Oleh : Ghazali Abbas Adan*
Mungkin benar pernyataan anggota DPD-RI asal Aceh HT Bahrum Manyak; “UUPA dan MoU Helsinki berpotensi melahirkan perpecahah di masyarakat bila tak ada satu pemahaman terhadap keseluruhan isi Undang-Uhdang dan MoU itu. Karenanya Gubernur Aceh harus mensosialisasikan UUPA dan MoU Helsinki ke seluruh rakyat Aceh dan pejabat pusat di Jakarta” (Serambi, 19/12/3013).
Tetapi menurut saya, pejabat Aceh juga tak paham UUPA dan MoU Helsinki itu. Oleh karenanya sudah menjadi fakta, terjadi perpecahan dalam masyakat. Lihat saja Qanun Lembaga Wali Nanggroe yang memunculkan kontroversi dalam masyarakat. Ini disebabkan isinya banyak yang bertentangan dengan UUPA. Misalnya Wali Nanggroe harus sosok yang independen dan non partisan.Tugas pokok dan fungsi (tupoksi) nya hanya sebagai pemimpin adat, berwenang membina dan mengawasi penyelenggaraan kehidupan lemgaga-lembaga adat, adat istiadat, serta berwenang pula untuk memberi gelar/derajat dan upacara-upacara adat lainnya. Namun faktanya isi qanun itu berbanding terbalik dengan isi UUPA. Lembaga Wali Nanggroe lebih perkasa dari eksektif dan legislitif. Di eksekutif ada SKPA, sementara di Lembaga Wali Nanggroe ada rupa-rupa Majelis. Dengan isi demikian selain ditentang dan ditolak oleh berbagai elemen masyarakat di Aceh, Pemerintah Pusat-pun melalui Kemendagri sampai saat ini belum menyetujuinya.
Di mata mereka dalam UUPA dan MoU Helsinki yang ada hanya tentang Lembaga Wali Nanggroe, bendera dan lambang, sehingga begitu bersemangat membahasnya, dan sim salabim, lam siklep siklap sudah selesai dan langsung dimasukkan dalam Lembaran Daerah.
Padahal ada juga tentang syari’at Islam yang harus dibuat beberapa qanun sebagai fondasi niscaya syari’at Islam ditegakkan dan dilkasanakan, seperti Qanun Jinayah dan Acara Jinayah. Juga tentang KKR dan Pengadilan HAM. Isinya jangan asal jadi, tetapi harus sesuai dengan kehendak dan aspirasi masyarakat. Hal-hal yang sebut ini sudah lama dan terus menerus dituntut berbagai elemen masyarakat untuk segera diwujudkan. Tapi faktanya seperti yang kita rasa dan saksikan sekarang.

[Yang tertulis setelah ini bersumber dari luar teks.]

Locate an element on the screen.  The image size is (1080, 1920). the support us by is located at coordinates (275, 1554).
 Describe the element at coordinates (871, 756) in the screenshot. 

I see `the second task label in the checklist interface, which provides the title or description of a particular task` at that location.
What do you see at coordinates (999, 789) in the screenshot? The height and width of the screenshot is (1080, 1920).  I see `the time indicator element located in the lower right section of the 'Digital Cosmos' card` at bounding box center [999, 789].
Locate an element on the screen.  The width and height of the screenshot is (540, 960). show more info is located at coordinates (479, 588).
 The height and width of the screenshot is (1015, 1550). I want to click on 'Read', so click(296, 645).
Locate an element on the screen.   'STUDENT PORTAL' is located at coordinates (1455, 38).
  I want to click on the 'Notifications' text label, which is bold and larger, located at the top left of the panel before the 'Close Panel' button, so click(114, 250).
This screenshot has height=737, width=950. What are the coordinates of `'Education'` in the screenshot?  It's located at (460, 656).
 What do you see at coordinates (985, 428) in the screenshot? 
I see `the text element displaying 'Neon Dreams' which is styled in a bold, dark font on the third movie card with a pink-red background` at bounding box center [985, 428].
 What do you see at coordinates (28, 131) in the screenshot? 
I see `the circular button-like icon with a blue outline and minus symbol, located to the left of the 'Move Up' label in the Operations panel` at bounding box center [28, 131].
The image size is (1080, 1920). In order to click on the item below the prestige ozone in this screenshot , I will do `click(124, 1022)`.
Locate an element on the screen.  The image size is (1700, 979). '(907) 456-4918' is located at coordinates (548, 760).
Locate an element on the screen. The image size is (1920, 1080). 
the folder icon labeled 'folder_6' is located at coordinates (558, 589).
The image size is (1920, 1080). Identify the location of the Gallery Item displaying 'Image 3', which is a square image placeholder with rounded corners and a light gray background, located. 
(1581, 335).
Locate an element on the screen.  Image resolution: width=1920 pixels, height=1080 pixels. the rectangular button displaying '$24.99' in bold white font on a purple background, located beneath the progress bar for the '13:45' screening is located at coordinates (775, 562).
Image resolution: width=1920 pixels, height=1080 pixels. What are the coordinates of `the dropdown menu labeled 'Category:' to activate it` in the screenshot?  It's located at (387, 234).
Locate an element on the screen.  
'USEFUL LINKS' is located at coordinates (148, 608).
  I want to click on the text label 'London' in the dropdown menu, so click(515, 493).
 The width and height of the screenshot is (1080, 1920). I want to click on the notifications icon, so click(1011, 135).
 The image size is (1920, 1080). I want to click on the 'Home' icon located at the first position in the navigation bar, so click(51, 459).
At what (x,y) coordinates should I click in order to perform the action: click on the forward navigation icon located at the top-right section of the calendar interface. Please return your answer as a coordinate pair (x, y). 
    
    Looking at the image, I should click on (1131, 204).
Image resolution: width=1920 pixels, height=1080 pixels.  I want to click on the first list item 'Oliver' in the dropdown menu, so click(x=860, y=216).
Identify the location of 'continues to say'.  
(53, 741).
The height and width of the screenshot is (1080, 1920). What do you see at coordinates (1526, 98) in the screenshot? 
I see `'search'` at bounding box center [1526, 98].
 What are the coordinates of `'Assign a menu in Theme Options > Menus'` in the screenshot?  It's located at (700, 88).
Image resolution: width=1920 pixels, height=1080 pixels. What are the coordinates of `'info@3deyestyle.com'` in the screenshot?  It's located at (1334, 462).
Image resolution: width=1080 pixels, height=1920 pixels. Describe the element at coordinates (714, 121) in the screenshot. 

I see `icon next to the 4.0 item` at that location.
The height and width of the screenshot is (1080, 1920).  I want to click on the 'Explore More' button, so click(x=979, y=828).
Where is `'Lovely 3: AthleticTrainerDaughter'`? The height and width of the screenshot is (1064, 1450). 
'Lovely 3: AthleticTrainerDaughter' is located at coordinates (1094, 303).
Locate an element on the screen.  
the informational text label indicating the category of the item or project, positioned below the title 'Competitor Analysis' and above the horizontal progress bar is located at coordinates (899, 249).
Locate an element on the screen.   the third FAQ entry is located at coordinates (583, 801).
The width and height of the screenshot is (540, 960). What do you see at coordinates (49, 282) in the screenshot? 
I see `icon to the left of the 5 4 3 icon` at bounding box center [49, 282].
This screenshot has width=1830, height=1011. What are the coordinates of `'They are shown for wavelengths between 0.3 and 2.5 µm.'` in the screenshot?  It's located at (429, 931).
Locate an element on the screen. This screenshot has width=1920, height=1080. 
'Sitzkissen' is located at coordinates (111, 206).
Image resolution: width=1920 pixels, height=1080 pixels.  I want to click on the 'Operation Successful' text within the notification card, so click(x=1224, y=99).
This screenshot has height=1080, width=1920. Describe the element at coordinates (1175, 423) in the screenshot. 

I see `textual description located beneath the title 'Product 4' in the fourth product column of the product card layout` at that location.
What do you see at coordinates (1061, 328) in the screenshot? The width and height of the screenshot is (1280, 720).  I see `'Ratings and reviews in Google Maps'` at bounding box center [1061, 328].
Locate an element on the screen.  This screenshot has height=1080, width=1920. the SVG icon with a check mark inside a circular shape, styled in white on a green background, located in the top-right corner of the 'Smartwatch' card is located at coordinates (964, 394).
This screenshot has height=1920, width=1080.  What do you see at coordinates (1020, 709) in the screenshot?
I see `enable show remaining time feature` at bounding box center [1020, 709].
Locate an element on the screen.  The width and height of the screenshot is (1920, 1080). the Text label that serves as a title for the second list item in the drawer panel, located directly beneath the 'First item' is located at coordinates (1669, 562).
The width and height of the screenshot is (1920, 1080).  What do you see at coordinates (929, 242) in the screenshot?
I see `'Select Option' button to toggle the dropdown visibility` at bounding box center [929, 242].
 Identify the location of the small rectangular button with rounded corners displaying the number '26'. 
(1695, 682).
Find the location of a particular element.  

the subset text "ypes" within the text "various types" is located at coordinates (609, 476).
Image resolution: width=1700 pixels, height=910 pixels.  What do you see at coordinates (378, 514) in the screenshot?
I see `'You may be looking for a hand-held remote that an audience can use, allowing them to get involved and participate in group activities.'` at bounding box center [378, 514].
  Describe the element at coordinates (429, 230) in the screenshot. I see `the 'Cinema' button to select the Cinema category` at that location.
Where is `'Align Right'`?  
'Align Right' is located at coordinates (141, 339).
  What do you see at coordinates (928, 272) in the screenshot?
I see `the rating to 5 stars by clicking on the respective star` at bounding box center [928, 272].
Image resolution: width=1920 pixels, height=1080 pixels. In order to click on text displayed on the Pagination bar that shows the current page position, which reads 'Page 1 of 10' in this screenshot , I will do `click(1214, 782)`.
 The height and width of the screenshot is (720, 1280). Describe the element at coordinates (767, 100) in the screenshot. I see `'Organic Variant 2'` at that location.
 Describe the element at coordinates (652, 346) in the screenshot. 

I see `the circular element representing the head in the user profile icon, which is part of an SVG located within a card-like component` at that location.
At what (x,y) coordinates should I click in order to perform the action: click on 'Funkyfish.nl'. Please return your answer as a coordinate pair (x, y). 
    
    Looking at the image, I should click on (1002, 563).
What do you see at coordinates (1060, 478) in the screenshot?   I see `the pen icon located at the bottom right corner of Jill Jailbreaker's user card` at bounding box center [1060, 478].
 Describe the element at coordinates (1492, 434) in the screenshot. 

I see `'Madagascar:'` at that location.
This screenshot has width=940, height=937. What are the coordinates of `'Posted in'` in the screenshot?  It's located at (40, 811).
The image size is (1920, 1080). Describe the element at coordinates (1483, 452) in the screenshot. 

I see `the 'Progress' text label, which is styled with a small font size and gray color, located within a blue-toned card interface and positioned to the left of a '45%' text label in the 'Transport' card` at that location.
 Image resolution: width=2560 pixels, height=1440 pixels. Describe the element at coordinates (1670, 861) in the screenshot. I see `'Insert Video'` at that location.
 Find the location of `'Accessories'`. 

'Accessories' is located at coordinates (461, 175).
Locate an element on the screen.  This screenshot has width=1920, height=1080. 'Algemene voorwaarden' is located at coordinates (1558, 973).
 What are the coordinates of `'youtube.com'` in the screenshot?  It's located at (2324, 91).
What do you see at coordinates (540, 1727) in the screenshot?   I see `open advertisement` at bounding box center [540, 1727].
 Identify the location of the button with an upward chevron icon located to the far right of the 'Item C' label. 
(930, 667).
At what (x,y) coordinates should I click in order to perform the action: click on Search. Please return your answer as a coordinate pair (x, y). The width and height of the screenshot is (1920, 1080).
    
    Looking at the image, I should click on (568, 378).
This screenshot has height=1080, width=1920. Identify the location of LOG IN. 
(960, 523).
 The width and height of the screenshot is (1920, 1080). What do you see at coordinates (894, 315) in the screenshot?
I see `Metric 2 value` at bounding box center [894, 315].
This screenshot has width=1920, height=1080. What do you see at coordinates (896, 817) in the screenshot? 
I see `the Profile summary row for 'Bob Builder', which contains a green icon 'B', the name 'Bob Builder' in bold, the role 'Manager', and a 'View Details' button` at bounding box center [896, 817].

Berkaitan dengan MoU Helsinki, alinea kedua Mukadimah MoU Helsinki dengan tegas mengamanahkan, yang intinya Aceh bagian dari NKRI, dalam kehidupan bermasyarakat, berbangsa dan bernegara di Aceh terikat, tunduk dan patuh pada konstitusi Indonesia. Tetapi faktanya tidak demikian. Membuat aturan/qanun semaunya dan menabrak aturan yang lebih tinggi sesuai tata urutan hukum dan peraturan perundang-undangan NKRI.
Benar, mungkin para pejabat Aceh selalu “bertadarus” dengan MoU Helsinki dan UUPA, dari halaman awal sampai akhir sudah dihafal. Tetapi menurut saya, hal ini bukanlah indikator mereka sudah paham MoU Helsinki dan UUPA. Tetapi sejauh mana mereka mengimplementasikannya dalam kehidupan bermasyarakat, berbangsa dan bernegara di Aceh sebagai bagian dari NKRI.
Dengan fakta ini, menurut saya, sosialisasi MoU dan UUPA tidak hanya untuk seluruh rakyat Aceh dan pajabat pusat, tetapi yang lebih utama dan diutamakan adalah semua pejabat eksekutif dan legislatif Aceh, dari Gubernur/Wakil Gubernur sampai dengan Keuchik. Demikian pula pimpinan dan anggota legislatif di semua tingkatan. Juga wakil-wakil Aceh di lembaga legislatif di pusat, yakni DPR dan DPD-RI. Sebab selama ini mereka agaknya membiarkan, bahkan kasat mata ikut mendukung perilaku yang tidak sesuai MoU Helsinki dan UUPA di Aceh yang menyebabkan perpecahan dalam kehidupan masyarakat Aceh yang heterogen.